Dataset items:
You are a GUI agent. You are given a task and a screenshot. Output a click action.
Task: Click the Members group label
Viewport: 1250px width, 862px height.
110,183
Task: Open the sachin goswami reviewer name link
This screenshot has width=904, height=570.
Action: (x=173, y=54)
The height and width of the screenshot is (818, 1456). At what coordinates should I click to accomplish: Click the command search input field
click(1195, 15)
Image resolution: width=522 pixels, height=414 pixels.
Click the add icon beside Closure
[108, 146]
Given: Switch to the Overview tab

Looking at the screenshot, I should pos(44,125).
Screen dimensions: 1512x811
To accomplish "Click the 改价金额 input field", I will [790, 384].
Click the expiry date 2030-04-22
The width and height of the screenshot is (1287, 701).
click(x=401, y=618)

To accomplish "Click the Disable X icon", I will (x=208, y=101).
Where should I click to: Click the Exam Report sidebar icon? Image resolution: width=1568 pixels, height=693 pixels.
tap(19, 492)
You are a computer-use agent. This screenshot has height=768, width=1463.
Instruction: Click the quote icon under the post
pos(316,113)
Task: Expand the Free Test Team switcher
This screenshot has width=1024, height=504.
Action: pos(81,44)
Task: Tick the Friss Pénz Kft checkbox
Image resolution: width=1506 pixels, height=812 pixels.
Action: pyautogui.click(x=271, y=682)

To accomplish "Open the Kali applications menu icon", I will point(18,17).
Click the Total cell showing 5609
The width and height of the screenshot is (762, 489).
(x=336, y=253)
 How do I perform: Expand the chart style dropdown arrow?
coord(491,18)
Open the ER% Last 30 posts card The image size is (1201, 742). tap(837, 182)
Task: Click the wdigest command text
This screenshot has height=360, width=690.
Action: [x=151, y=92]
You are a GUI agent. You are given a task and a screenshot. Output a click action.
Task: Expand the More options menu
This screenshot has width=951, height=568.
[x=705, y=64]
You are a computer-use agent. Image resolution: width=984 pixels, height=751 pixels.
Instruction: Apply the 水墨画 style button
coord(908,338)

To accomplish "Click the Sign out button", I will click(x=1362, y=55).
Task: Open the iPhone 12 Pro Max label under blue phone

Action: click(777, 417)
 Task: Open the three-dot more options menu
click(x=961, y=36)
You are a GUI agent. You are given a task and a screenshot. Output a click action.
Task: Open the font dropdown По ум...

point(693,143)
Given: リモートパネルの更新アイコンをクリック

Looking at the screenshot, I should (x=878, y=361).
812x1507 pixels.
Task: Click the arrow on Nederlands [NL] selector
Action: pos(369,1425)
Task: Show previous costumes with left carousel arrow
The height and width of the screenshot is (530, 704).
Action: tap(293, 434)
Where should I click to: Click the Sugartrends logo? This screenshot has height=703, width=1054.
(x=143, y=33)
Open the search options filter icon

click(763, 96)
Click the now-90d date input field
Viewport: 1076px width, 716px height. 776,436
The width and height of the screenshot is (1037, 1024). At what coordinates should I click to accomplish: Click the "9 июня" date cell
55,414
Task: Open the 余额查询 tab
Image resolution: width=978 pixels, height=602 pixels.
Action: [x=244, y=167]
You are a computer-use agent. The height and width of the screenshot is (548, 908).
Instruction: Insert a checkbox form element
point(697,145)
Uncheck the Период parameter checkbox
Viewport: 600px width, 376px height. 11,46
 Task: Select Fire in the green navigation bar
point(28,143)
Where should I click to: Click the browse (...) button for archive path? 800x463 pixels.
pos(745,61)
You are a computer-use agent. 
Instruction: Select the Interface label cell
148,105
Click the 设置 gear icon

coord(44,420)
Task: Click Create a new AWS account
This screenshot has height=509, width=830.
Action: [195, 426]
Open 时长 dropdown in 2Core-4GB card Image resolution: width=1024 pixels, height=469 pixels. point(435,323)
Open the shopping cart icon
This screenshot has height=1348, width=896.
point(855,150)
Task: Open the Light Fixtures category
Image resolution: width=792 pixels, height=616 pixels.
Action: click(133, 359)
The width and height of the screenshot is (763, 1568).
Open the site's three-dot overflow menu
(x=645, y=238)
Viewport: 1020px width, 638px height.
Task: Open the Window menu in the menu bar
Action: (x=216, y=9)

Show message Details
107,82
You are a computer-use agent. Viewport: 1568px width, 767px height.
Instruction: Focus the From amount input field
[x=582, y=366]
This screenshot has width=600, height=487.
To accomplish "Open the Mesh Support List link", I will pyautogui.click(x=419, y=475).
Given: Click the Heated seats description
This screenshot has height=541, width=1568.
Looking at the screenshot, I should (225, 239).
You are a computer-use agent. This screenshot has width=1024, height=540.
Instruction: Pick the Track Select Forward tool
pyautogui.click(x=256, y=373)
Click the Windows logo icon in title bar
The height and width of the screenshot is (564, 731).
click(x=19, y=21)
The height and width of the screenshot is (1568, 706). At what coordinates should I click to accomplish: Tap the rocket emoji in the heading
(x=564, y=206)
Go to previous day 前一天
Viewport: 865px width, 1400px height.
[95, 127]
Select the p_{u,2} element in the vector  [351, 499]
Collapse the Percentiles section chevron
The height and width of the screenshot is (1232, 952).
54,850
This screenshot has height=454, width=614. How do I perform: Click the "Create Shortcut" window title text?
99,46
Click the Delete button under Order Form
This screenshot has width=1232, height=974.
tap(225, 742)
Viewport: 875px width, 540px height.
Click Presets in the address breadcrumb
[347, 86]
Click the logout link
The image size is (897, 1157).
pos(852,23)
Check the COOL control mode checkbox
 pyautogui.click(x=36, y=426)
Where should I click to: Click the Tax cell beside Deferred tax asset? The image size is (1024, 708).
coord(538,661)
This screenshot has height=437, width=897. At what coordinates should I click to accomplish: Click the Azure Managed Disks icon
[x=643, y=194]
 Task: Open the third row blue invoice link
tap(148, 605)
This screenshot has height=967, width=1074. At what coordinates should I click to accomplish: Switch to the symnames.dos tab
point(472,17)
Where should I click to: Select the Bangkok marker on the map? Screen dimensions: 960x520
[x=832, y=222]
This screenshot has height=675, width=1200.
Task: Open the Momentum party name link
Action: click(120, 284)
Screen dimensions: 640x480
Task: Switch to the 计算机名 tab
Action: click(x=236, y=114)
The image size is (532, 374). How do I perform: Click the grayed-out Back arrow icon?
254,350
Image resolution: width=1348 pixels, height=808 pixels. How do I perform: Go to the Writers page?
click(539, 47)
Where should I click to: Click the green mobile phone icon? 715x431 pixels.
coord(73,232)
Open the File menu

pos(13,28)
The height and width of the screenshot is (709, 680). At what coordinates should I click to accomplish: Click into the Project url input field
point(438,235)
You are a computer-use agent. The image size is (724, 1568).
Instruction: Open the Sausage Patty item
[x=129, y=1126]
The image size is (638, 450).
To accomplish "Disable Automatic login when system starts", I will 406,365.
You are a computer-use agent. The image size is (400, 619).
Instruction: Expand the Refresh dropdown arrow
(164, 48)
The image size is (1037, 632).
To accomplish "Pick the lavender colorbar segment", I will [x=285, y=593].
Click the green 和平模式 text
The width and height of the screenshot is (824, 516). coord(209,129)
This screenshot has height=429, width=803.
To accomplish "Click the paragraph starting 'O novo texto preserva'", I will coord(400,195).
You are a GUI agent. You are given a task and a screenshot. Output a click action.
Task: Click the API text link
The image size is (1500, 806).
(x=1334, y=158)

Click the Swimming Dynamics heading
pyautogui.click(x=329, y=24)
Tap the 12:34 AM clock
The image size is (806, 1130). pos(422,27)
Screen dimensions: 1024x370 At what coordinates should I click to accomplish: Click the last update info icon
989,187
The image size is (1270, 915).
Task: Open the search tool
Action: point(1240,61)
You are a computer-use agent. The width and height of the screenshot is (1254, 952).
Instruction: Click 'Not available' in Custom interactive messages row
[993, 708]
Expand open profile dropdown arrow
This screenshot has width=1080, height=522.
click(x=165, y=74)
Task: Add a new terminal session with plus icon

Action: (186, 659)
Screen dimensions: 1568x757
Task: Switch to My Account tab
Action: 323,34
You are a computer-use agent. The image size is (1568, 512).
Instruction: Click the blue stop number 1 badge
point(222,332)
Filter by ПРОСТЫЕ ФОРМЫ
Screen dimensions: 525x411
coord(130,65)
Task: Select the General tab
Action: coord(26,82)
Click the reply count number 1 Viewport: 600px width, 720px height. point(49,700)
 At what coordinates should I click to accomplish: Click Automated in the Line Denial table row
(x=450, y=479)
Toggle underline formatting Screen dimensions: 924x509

Your task: Pull each line containing the word "card" out of the data above.

Output below:
Open the ER% Last 30 posts card The image size is (1201, 742). tap(837, 182)
Open 时长 dropdown in 2Core-4GB card Image resolution: width=1024 pixels, height=469 pixels. point(435,323)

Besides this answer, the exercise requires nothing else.